Strong commercial operations groups that are truly driving growth possess five key traits

  1. They have a well-defined strategy and vision. A high-performing commercial operations team has a strategy and vision for the organization that’s well-aligned with the company’s commercial strategy and priorities, and then converts those priorities into KPIs to determine how well they are performing against these objectives. The function is headed by a strong leader who not only has the operational chops to be the “COO” of the commercial organization, but also is a strategic thinker who aspires to earn a seat at the executive table by running commercial operations as a profit center. The group’s guiding principles center on a learning mindset: being current on domain, analytical and technology expertise; possessing an agile and consultative culture that challenges the status quo of the commercial team; and focusing on continuous, process-driven improvement. More importantly, they are driven by the vision to unburden the sales force from administrative tasks and reduce any non-selling time, thus accelerating the sales process and improving customer experience.
  2. They are data- and analytics-driven. Leading commercial operations organizations invest far more than the laggards in the right data sources and in building a strong analytics foundation. They believe that analytics is a key value driver in both top-line and bottom-line growth, and they firmly believe in garnering a high ROI from analytics. They harness advanced analytics and act as an insights hub for the commercial teams, leading to better decision-making, improved targeting and more meaningful customer engagement. They leverage analytical models to drive better contract design and identify ways to stem revenue leakage. They understand that analytics goes beyond just reporting and that there’s a value chain associated with driving value from analytics—from data to analysis to insights to decisions—and invest in strengthening the linkages to ensure that value is being delivered at each stage of the chain (most importantly at the decisions stage).
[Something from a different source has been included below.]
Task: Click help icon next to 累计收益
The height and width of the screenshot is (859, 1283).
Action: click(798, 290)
  3. They continually improve commercial processes. Strong commercial operations teams fully comprehend various commercial processes—be it forecasting, territory and quota management, account planning or sales compensation administration—and the interdependency between them. They also are aware that these processes can’t be designed or executed in a disconnected fashion. As a result, they work with the commercial teams to design, plan and execute processes in a more integrated manner. They strive to standardize, automate and, where possible, outsource the processes leading to significant optimization, accuracy and cost reduction. They invest in several process improvement and streamlining initiatives throughout the year to identify areas of inefficiency. They build a business case for improvement, and they work with commercial leadership to implement the improvements and ensure that they have a positive impact on sales productivity and morale.
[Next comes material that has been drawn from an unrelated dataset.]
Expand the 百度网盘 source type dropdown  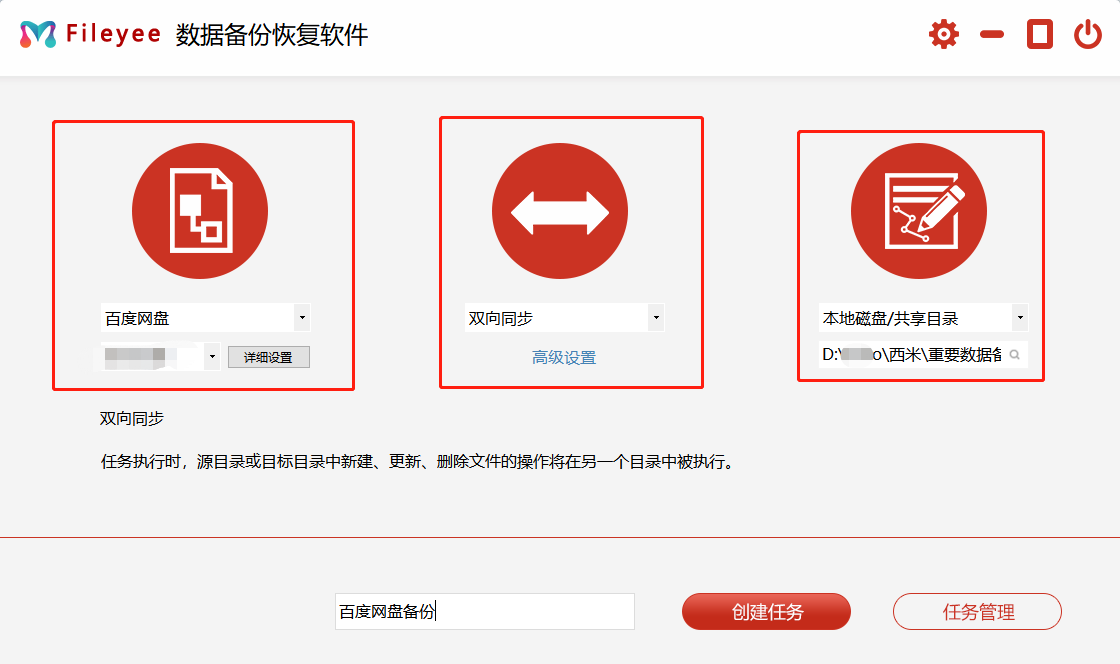click(x=302, y=319)
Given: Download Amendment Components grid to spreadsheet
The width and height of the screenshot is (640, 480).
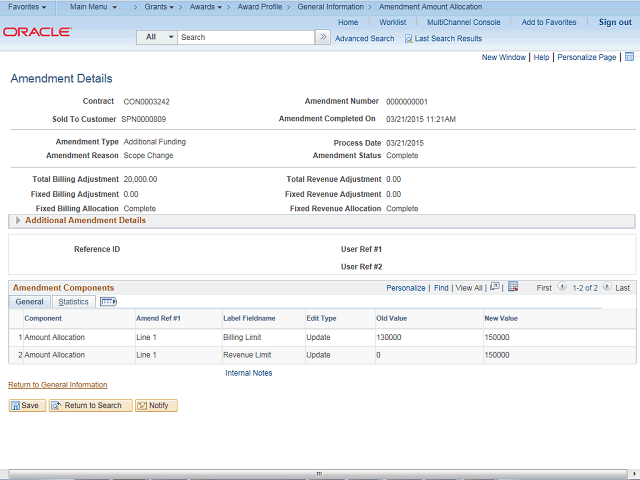Looking at the screenshot, I should click(x=513, y=287).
  4. They invest in hiring and nurturing the right talent. High-performing commercial operations leaders are fully aware of the role that talent plays in making commercial operations a trust advisor and a change agent. They hire the right mix of domain experts, business analysts and technologists, and provide them with a clear path to grow in their roles. Instead of letting their teams slog and get burnt out supporting the sales teams, leading organizations equip their teams with the training, analytical tools and technology required to do their jobs effectively and efficiently. Entry-level members may start with working on report building or programming, but over time, they graduate to solving more complex business problems and working on more strategic issues, while the routine work is either automated or outsourced. Leading companies also encourage role rotation between headquarters and the field to foster collaboration, empathy and innovation across the commercial organization.
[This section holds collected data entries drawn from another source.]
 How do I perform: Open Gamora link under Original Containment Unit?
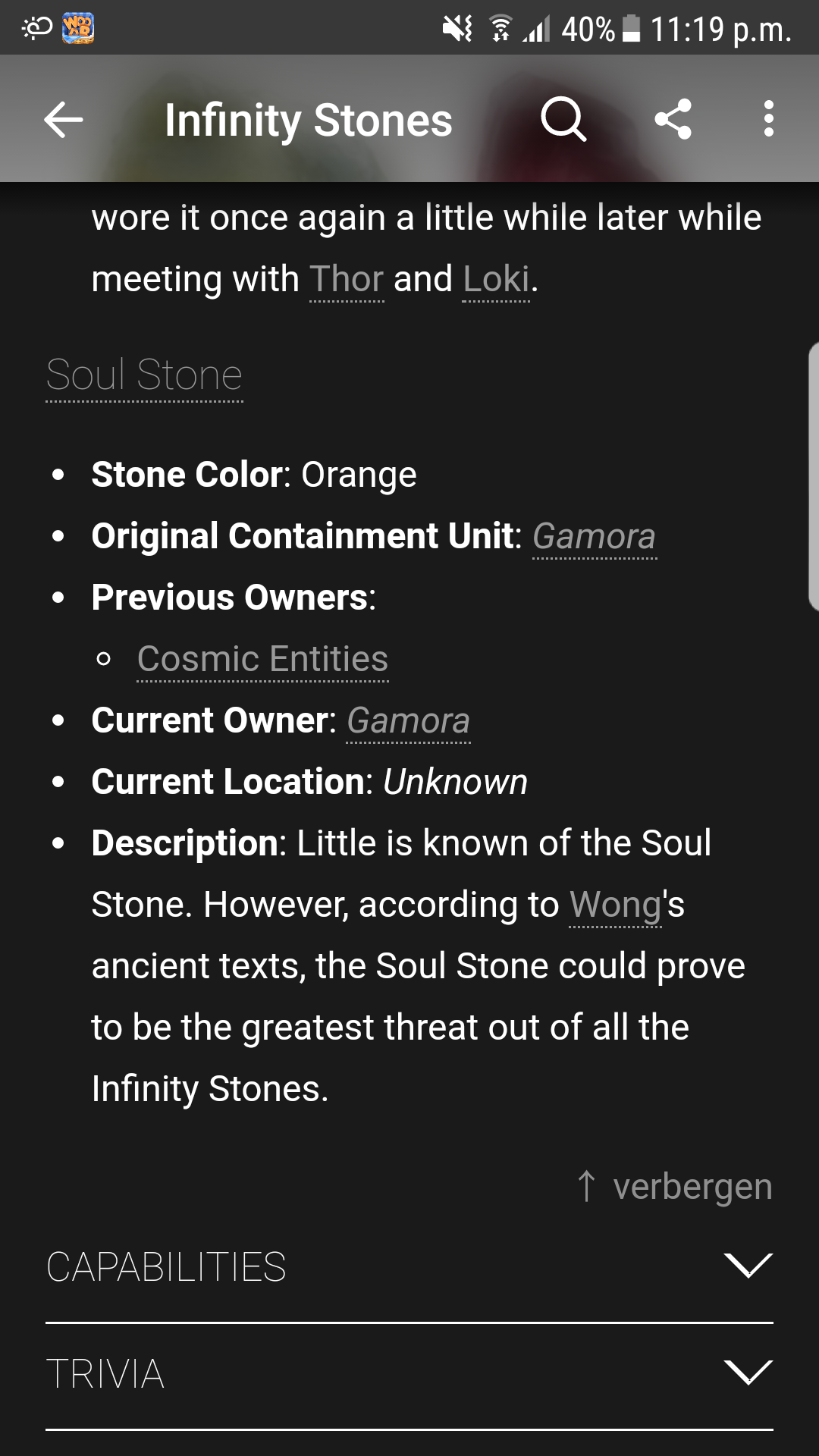coord(594,536)
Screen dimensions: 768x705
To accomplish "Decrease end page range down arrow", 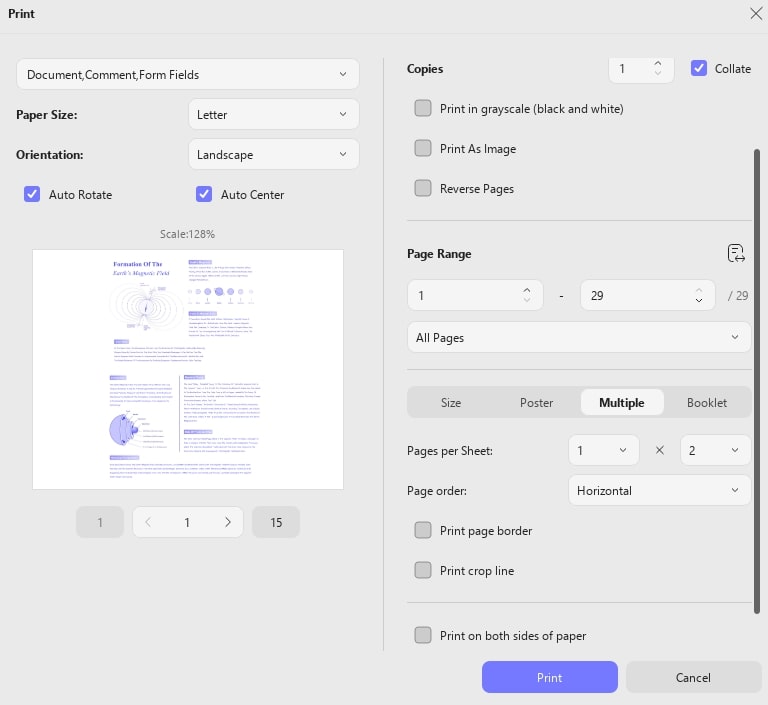I will (699, 300).

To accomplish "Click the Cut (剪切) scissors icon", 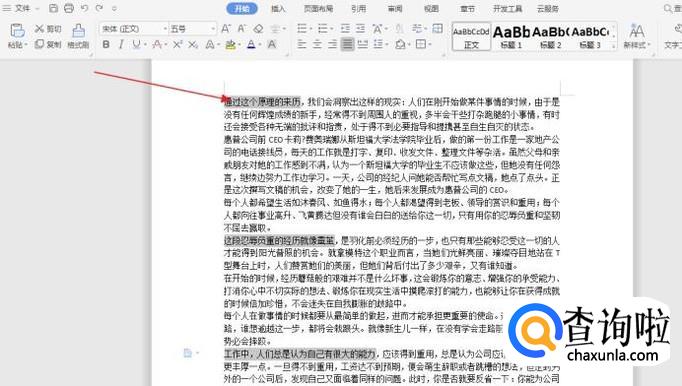I will coord(40,29).
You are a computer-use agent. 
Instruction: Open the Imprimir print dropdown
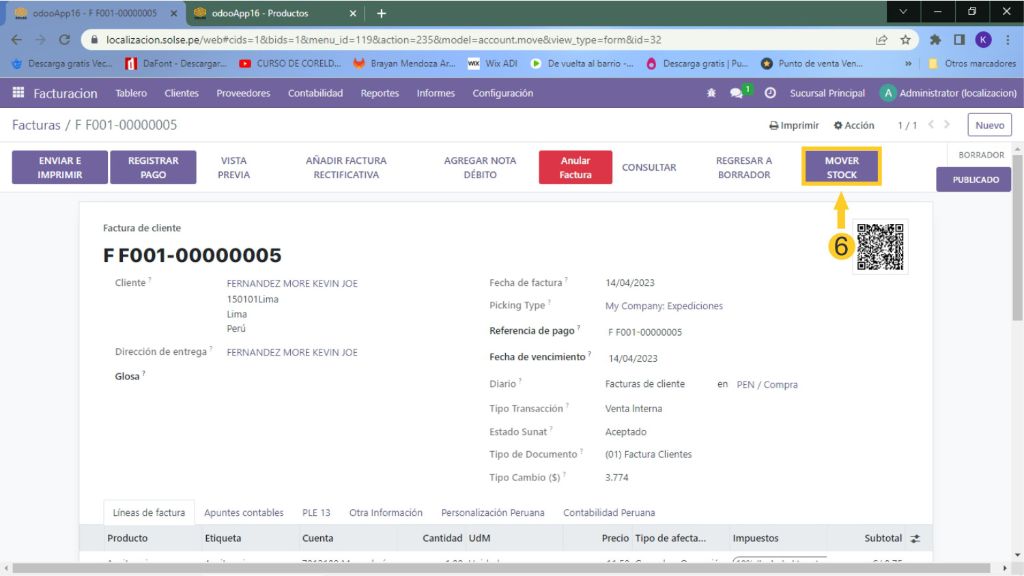[x=794, y=125]
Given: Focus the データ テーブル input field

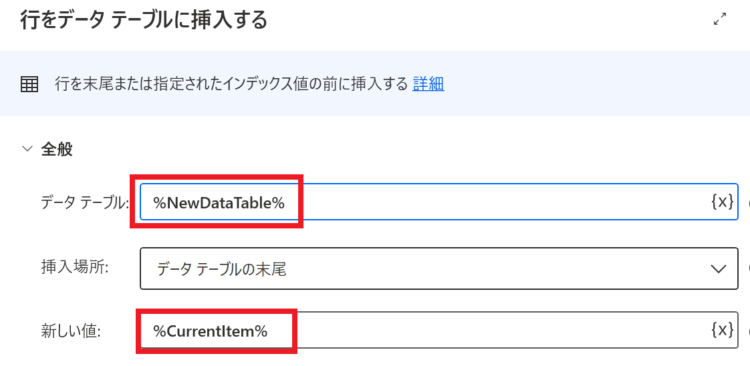Looking at the screenshot, I should (439, 201).
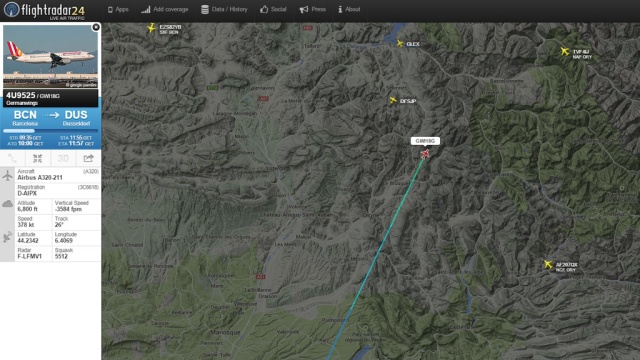Open the About menu item

349,9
  5. They make purposeful investments in technology. There’s no doubt that technology is needed for commercial operations to be successful in driving growth, as it makes both commercial operations and the sales force more effective, thereby improving productivity and business growth. However, the technology investments—be it in a CRM application, a business intelligence tool or a contract management solution—should be purposeful and anchored around some guiding principles of improving effectiveness. We’ve seen that leading commercial operations organizations ask some hard, probing questions before they invest in a technology. Can this technology improve sales rep productivity by 15%? Can it drive more meaningful customer engagement? Can it help identify new revenue generation opportunities? What should the change management plan be so that the field teams adopt this technology?